Activity ::
Please work out how many lines in the entries below include the string "will", and reply with the number alone.

□ □ □ □ □

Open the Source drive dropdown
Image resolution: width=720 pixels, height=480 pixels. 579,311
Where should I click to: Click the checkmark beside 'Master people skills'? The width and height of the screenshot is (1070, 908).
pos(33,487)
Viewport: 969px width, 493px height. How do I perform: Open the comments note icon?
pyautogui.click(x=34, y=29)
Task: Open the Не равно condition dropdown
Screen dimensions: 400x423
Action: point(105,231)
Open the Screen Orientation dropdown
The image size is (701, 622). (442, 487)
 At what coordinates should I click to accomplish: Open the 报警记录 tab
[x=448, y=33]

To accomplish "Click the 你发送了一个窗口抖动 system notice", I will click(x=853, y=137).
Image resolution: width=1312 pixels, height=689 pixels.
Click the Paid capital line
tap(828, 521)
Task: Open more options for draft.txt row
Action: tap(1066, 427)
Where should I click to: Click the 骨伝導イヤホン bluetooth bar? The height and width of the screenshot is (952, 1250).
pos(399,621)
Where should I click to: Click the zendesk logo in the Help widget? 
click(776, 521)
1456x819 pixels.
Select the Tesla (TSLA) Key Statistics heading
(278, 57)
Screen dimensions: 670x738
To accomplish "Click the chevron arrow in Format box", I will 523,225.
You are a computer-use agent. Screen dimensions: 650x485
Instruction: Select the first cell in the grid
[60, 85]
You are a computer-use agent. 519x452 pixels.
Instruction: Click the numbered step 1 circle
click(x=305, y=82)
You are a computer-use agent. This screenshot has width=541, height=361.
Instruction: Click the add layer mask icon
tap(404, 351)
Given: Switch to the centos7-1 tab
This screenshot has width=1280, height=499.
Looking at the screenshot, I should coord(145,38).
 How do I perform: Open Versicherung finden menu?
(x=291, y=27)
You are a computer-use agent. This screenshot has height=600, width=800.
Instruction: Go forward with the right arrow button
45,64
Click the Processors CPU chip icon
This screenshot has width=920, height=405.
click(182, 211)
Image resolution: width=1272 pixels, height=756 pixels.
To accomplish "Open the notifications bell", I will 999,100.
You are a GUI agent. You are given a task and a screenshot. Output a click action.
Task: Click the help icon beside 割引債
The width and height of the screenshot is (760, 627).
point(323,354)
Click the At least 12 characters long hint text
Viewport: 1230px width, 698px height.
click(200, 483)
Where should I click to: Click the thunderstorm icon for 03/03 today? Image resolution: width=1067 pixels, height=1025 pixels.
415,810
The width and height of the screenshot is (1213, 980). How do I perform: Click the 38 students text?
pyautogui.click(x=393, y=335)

□ □ □ □ □

The completed task ::
3